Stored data
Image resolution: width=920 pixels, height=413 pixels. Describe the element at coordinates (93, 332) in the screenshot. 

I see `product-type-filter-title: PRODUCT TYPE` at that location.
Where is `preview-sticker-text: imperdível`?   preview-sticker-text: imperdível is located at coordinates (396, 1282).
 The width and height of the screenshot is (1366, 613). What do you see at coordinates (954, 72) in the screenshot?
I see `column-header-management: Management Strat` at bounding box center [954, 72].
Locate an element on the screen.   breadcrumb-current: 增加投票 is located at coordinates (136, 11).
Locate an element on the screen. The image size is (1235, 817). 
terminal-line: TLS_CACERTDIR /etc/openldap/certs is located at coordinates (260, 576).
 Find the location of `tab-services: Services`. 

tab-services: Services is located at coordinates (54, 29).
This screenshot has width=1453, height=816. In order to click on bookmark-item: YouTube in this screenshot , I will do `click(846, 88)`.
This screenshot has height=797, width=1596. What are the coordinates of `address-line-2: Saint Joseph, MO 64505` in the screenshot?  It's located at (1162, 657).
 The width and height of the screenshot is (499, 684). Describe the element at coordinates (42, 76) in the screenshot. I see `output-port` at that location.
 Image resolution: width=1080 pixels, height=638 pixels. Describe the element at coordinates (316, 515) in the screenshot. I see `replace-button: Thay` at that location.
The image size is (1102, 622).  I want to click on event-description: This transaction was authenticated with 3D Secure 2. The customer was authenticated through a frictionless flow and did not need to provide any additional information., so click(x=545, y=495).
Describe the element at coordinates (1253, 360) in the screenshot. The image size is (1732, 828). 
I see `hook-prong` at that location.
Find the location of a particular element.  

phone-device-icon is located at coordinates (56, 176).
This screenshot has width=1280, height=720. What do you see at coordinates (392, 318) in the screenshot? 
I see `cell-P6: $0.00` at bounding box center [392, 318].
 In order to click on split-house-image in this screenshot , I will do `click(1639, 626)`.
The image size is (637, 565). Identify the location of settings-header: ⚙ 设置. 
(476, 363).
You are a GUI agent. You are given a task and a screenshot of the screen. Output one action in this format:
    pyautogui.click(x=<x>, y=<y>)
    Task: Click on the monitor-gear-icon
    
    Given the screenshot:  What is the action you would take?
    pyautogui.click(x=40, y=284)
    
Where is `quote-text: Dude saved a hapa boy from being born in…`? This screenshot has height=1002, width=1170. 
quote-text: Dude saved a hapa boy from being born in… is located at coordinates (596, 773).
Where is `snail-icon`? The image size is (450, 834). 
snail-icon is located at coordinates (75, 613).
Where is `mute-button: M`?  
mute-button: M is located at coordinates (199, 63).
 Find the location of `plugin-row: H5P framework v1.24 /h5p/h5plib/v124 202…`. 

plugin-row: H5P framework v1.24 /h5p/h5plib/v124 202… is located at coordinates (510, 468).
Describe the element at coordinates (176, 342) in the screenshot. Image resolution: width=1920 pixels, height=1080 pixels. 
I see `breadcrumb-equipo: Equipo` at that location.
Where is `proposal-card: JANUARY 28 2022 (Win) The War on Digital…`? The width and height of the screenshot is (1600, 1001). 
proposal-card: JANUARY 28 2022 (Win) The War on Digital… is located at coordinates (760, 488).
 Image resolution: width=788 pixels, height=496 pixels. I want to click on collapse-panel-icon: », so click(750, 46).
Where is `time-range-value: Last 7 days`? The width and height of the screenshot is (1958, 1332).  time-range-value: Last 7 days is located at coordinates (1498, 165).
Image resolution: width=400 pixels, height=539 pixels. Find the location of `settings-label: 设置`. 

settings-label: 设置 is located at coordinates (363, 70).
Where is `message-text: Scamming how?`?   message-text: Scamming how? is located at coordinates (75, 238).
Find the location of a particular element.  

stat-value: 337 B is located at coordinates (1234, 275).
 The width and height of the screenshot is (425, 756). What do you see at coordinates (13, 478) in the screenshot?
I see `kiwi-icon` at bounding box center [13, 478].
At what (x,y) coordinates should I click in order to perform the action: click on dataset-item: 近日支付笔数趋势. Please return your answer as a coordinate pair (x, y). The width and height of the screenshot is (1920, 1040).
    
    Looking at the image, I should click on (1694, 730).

• Aim of the exercise: Reproduce the material word for word, from its first line up to and including the line that contains "This screenshot has width=1453, height=816.".

• Response to this exercise:
Image resolution: width=920 pixels, height=413 pixels. Describe the element at coordinates (93, 332) in the screenshot. 

I see `product-type-filter-title: PRODUCT TYPE` at that location.
Where is `preview-sticker-text: imperdível`?   preview-sticker-text: imperdível is located at coordinates (396, 1282).
 The width and height of the screenshot is (1366, 613). What do you see at coordinates (954, 72) in the screenshot?
I see `column-header-management: Management Strat` at bounding box center [954, 72].
Locate an element on the screen.   breadcrumb-current: 增加投票 is located at coordinates (136, 11).
Locate an element on the screen. The image size is (1235, 817). 
terminal-line: TLS_CACERTDIR /etc/openldap/certs is located at coordinates (260, 576).
 Find the location of `tab-services: Services`. 

tab-services: Services is located at coordinates (54, 29).
This screenshot has width=1453, height=816. In order to click on bookmark-item: YouTube in this screenshot , I will do `click(846, 88)`.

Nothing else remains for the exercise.